Breckenridge 100

Race details
- Date: Mid July
- Region: Colorado, United States
- Nickname: Breck 100
- Discipline: Mountain Bike
- Type: 100 Mile Ultra Endruance
- Organiser: Warriors Cycling

History
- First edition: 2005
- Editions: 14

= Breckenridge 100 =

Mountain bike race in Colorado, United States

The Breckenridge 100 is an ultra-endurance mountain bike race held annually in mid July in Breckenridge, Colorado.

At the same time the Breck 100 is being held, the organization offer three others options; solo 68 miles, solo 32 miles and a team relay.
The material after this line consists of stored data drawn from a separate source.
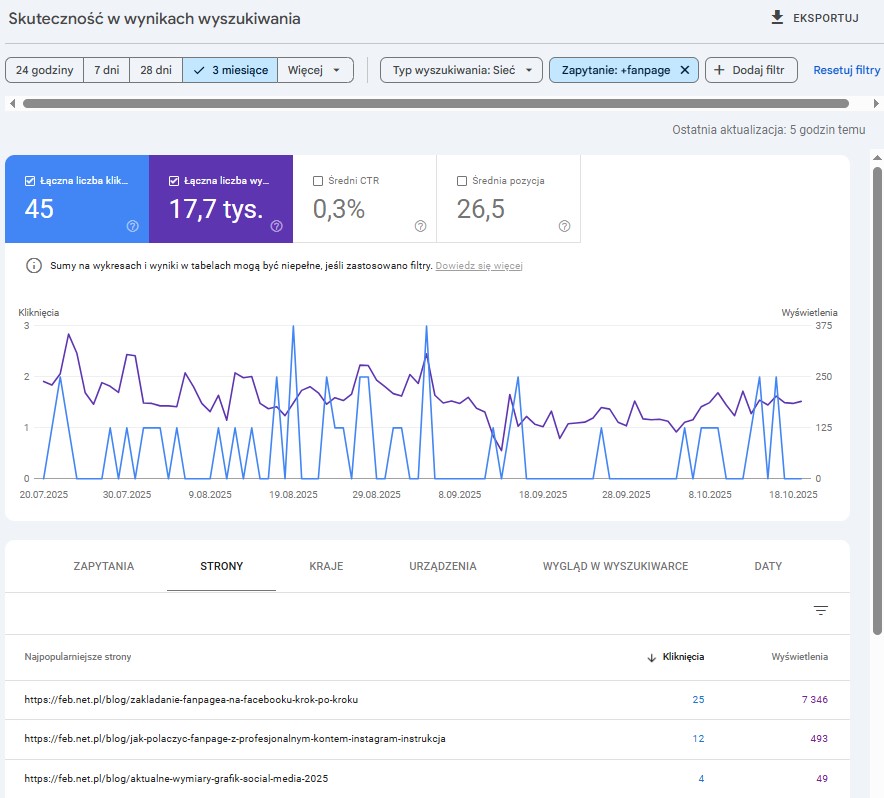Click help icon on total clicks card
Viewport: 884px width, 798px height.
132,226
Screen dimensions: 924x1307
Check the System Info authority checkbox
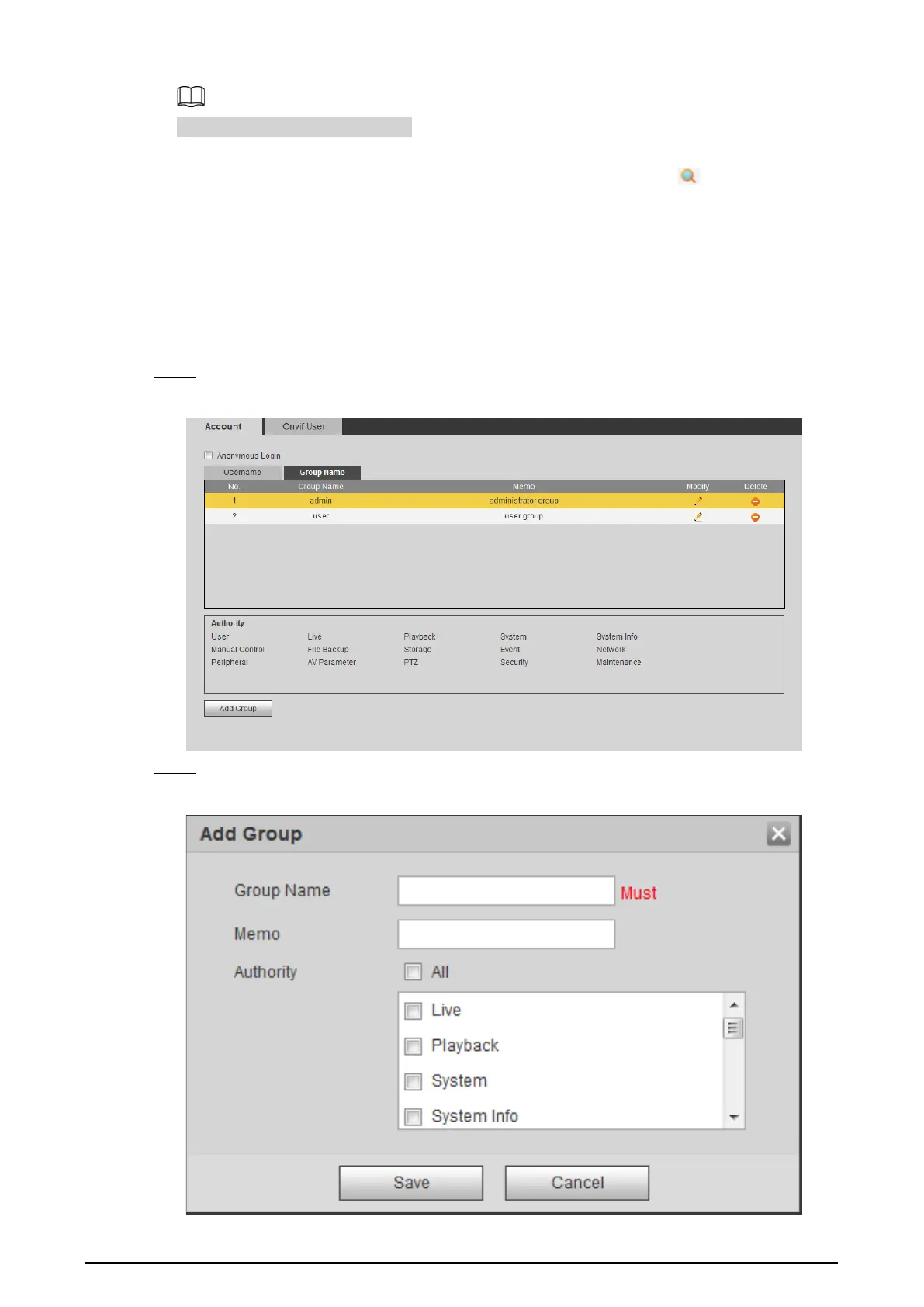click(414, 1116)
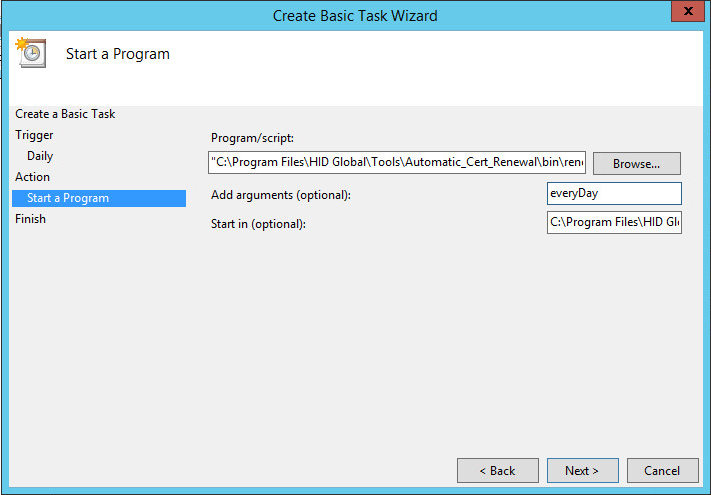Image resolution: width=711 pixels, height=495 pixels.
Task: Click the Create Basic Task Wizard title bar
Action: point(355,15)
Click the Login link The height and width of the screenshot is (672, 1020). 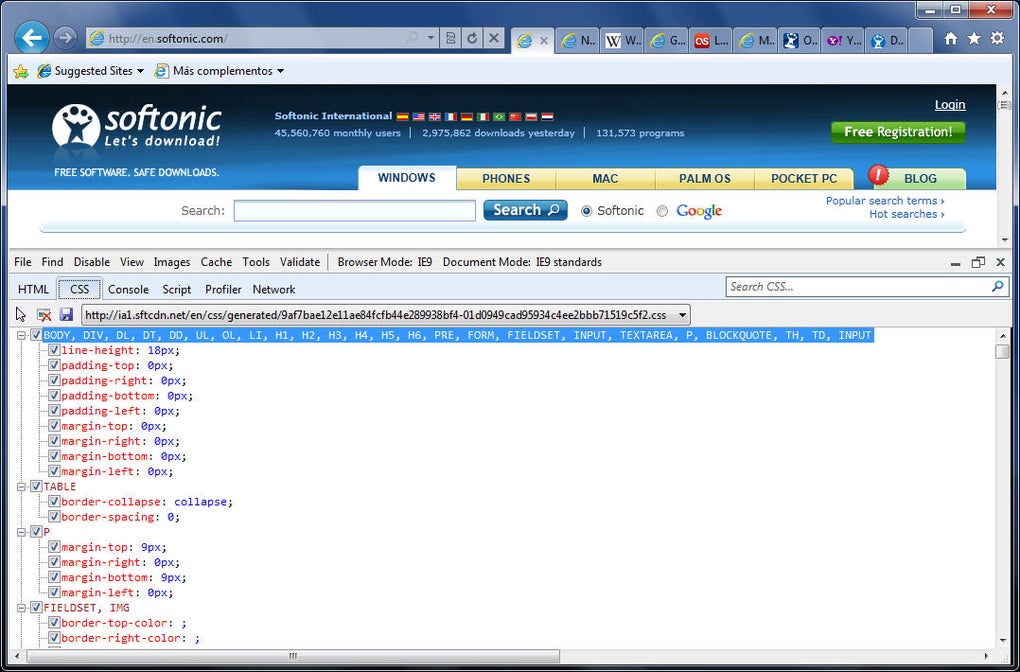(x=950, y=105)
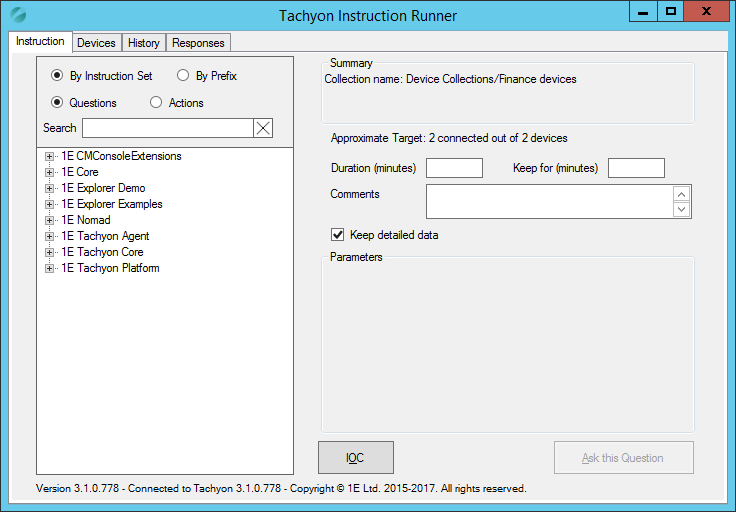
Task: Clear the search box with X button
Action: coord(263,128)
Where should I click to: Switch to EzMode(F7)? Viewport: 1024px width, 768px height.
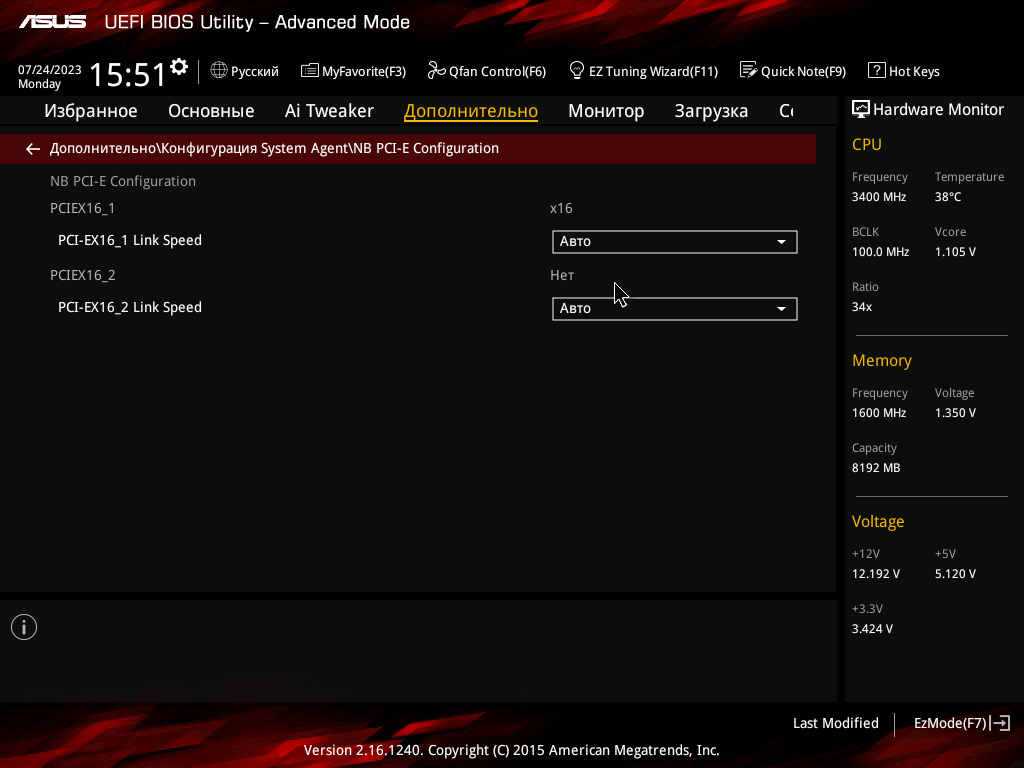[962, 723]
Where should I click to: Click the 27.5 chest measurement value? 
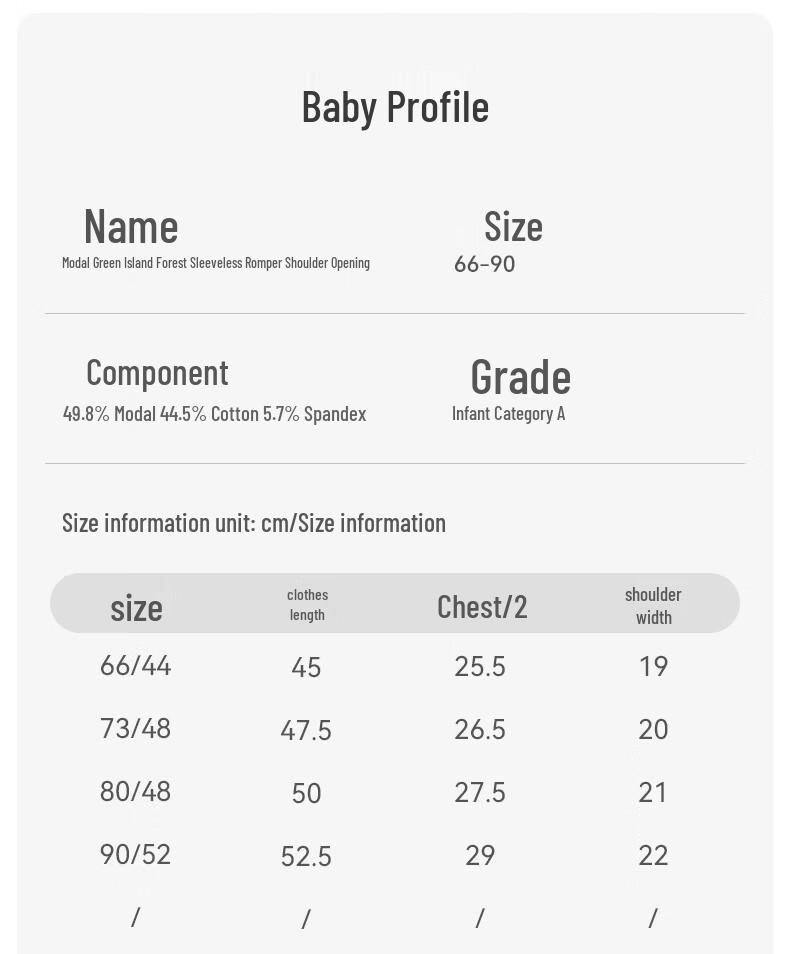click(x=480, y=793)
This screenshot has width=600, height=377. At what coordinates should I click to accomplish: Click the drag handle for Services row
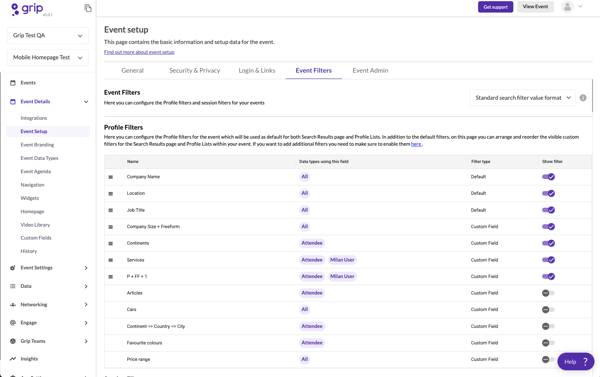coord(111,260)
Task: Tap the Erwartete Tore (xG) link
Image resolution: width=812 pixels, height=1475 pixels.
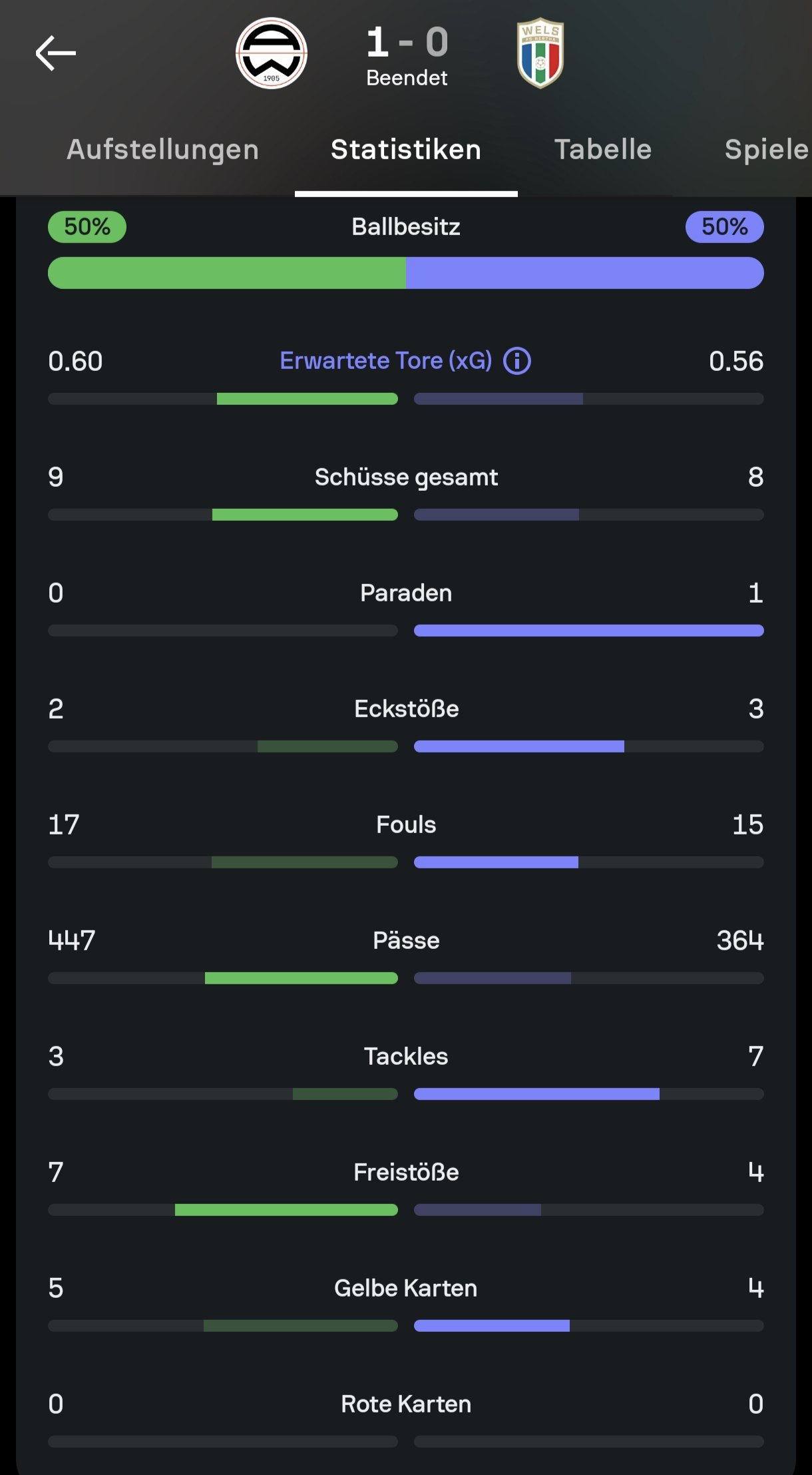Action: point(386,360)
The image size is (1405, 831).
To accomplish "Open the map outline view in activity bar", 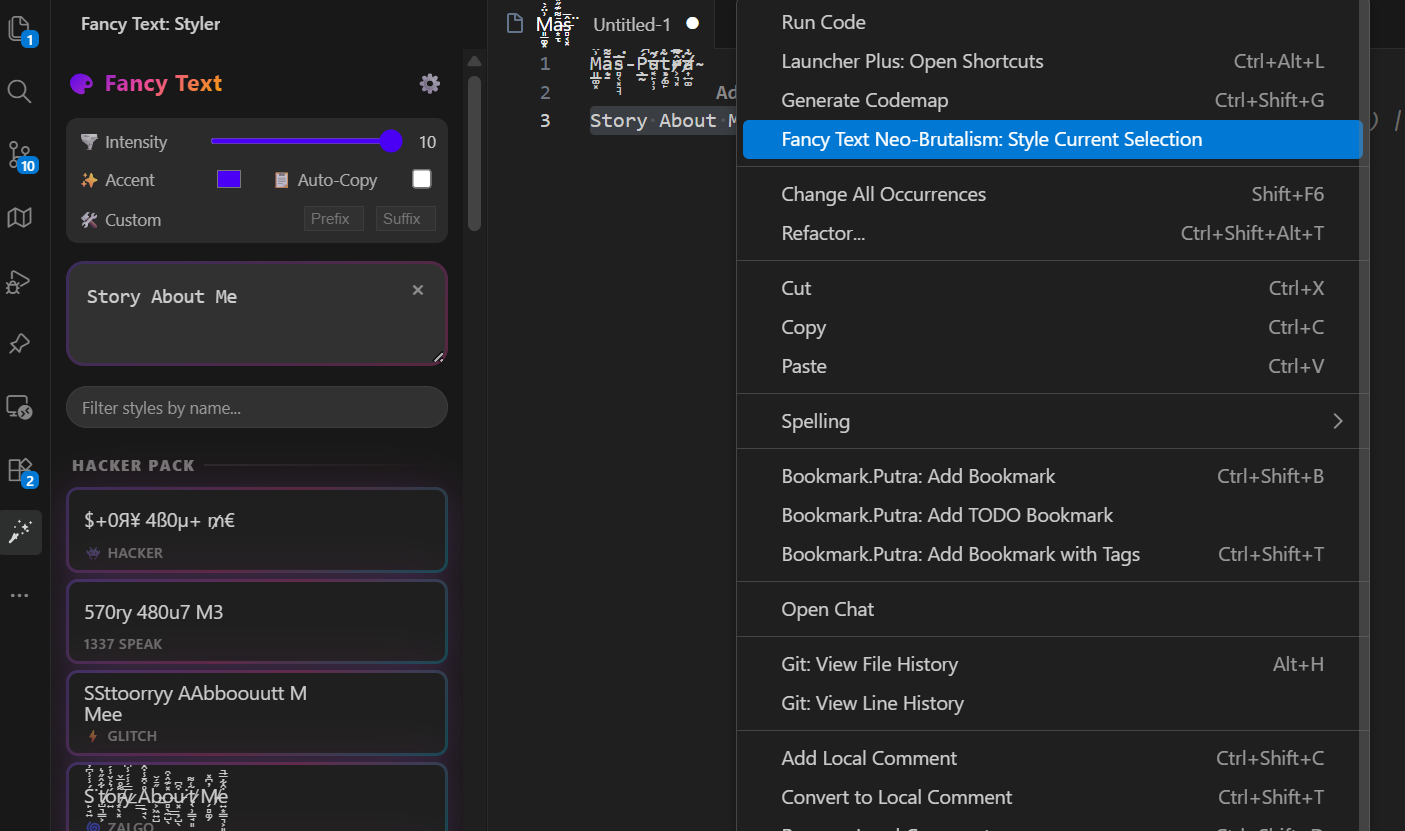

Initially this race offered just two distance classes, 100 mi and 100 km and no awards were presented to those doing the shorter version, it simply offered an easier alternative for those riders not ready to race the full 100 miles. The race was part of the National Ultra Endurance Series until 2012 and will be again in 2017.

The sprawling course is nestled between three ski resorts and features a distinct cloverleaf format of three loops that each begin and finish in Carter Park, adjacent to historic downtown Breckenridge. The race crosses the Continental Divide of the Americas three times, once at Wheeler Pass at an elevation over 12,400 ft and twice at Boreas Pass at an elevation of 11,492 ft. The course climbs a total of 13,719 feet, and includes backcountry trails, roads, double track, bike paths, and high mountain stream crossings.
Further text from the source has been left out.